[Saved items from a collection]
— START —

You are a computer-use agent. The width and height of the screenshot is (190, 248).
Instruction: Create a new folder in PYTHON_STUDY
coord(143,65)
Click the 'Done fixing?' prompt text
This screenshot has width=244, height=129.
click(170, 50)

— END —

* [WHAT YOU WILL DO]: Return every entry above without changing a word, keeping each line as it is.

* [RESPONSE]:
You are a computer-use agent. The width and height of the screenshot is (190, 248).
Instruction: Create a new folder in PYTHON_STUDY
coord(143,65)
Click the 'Done fixing?' prompt text
This screenshot has width=244, height=129.
click(170, 50)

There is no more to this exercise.